The celebrations were part of the "Week of Jalisco in Washington," during which Gov. Alberto Cárdenas Jiménez, his Cabinet and other dignitaries came to Washington to publicize Jalisco, whose capital, Guadalajara, is 360 miles northwest of Mexico City.
The festivities began with the unveiling of a small exhibit in the Hispanic Division designed and executed by Reynaldo Aguirre, senior bibliographer in the Hispanic Division. On display were works by Jalisco writer Juan Rulfo, Agustín Yáñez and Juan José Arreola (all of whom have read for the Library's Archive of Hispanic Literature on Tape). Also included were three photographs of Juan Rulfo taken by Daisy Ascher and a photo of the Hospicio Cabañas, home of magnificent murals by native son José Orozco. The exhibit closed May 13.
At noon in the Mary Pickford Theater, this writer, who is the specialist in Mexican culture in the Hispanic Division, introduced the secretary of culture for the state of Jalisco, Guillermo Schmidhuber de la Mora, and his wife, Olga Martha Peña-Doria.

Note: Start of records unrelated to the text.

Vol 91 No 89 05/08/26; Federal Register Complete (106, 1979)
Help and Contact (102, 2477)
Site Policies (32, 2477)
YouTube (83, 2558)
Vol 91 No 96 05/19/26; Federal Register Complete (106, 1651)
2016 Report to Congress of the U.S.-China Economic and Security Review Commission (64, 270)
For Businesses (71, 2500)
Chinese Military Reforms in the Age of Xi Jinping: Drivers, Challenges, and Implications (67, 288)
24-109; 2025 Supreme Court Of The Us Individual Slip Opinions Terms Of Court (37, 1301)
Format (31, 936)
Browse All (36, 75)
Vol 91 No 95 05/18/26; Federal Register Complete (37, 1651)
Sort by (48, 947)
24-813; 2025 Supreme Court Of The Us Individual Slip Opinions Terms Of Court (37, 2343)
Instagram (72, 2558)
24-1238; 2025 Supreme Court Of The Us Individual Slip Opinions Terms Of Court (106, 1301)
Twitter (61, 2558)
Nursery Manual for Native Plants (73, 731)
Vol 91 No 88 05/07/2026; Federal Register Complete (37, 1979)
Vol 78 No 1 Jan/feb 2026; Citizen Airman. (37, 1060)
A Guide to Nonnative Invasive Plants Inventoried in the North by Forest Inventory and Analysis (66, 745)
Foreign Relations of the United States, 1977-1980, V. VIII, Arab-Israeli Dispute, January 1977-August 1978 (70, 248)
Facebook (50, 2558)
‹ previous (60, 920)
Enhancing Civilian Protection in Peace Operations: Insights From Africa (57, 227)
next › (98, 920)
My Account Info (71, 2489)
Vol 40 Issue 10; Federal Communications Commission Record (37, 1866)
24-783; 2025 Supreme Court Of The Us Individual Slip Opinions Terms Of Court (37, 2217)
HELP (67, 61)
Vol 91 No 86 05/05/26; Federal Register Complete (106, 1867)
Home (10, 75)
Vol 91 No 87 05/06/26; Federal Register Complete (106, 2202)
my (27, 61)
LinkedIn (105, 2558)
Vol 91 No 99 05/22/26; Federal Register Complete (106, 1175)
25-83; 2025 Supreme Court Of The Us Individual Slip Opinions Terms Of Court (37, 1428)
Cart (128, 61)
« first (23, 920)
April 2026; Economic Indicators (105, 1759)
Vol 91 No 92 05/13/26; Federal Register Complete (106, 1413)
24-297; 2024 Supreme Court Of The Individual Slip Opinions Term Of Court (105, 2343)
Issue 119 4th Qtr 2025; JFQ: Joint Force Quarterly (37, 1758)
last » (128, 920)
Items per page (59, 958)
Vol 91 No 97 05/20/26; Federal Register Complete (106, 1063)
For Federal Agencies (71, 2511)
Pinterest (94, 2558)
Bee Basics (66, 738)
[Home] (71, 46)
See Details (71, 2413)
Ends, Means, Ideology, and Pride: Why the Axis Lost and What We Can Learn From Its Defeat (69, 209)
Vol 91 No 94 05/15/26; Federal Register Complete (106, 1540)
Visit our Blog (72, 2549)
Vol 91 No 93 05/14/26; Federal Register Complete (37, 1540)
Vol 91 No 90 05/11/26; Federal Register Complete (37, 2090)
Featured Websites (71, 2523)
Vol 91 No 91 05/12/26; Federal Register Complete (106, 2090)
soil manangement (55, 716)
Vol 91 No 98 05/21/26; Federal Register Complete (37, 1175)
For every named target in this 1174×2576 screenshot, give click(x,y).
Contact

They jointly presented a lecture in Spanish, "Jalisco, tierra de escritores: un recorrido por el espacio literario" ("Jalisco, Land of Writers: A Journey Through Literary Space").
Because Jalisco is the birthplace of mariachi music, a concert was appropriate. Jon Newsom, chief of the Music Division, introduced the first mariachi group ever to perform in the Coolidge Auditorium -- Los Toritos (the Little Bulls), direct from Guadalajara, courtesy of the capital's Chamber of Commerce. Los Toritos has five violinists, three trumpeters and three players strumming on three types of guitar: the guittarón (extra large guitar), the vihuela (a combination of lute and guitar), and the standard instrument. Accompanying the mariachi band was Alberto Angel, renowned singer and historian of Mexican music, dressed in full mariachi costume. Mr. Angel explained that the word "mariachi" does not originate from the French mariage as is commonly thought, as it had been in use before the French arrived in Mexico in 1862.

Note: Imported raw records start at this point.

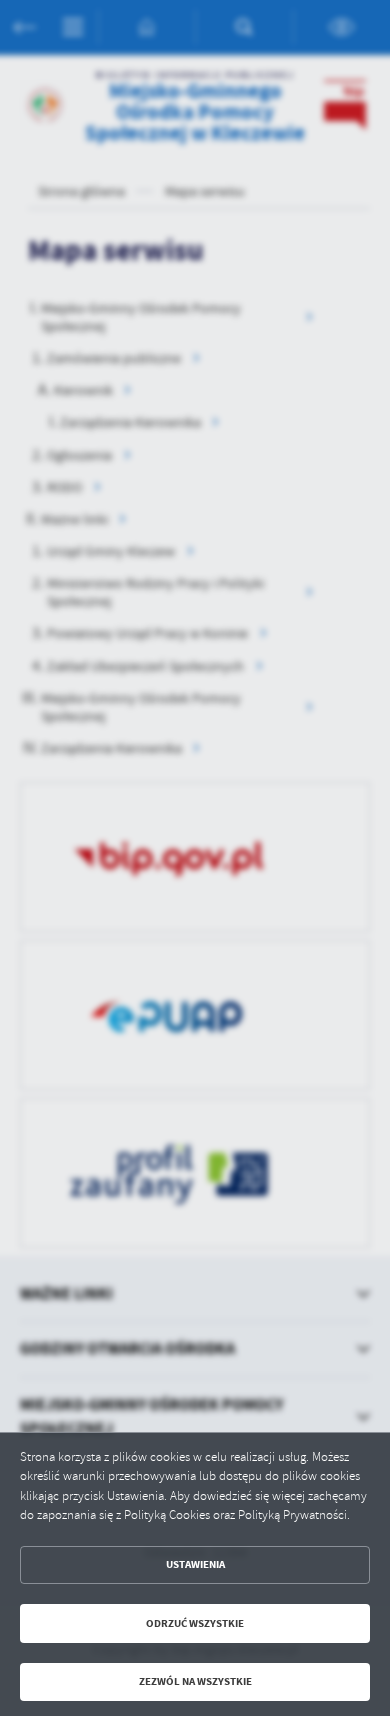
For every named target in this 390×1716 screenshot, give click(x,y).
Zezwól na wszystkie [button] (195, 1681)
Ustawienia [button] (195, 1564)
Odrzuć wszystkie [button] (195, 1623)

Los Toritos played 11 standard Mexican favorites such as "Guadalajara," "Granada" and "El Pastor," complete with appropriate banter among the musicians. Toward the end of the performance, Mr. Angel dazzled the audience with his remarkable falsetto. At the close of the concert, Mr. Angel and his wife (dressed as a traditional "India María" with red, green, and white outfit with sequined skirt depicting the Aztec calendar) danced a typical jarabe, known in the United States as "the Mexican hat dance," to the enthusiastic response of the audience. The concert was recorded by for the Library's archives.
Ms. Tenenbaum is specialist in Mexican culture in the Hispanic Division.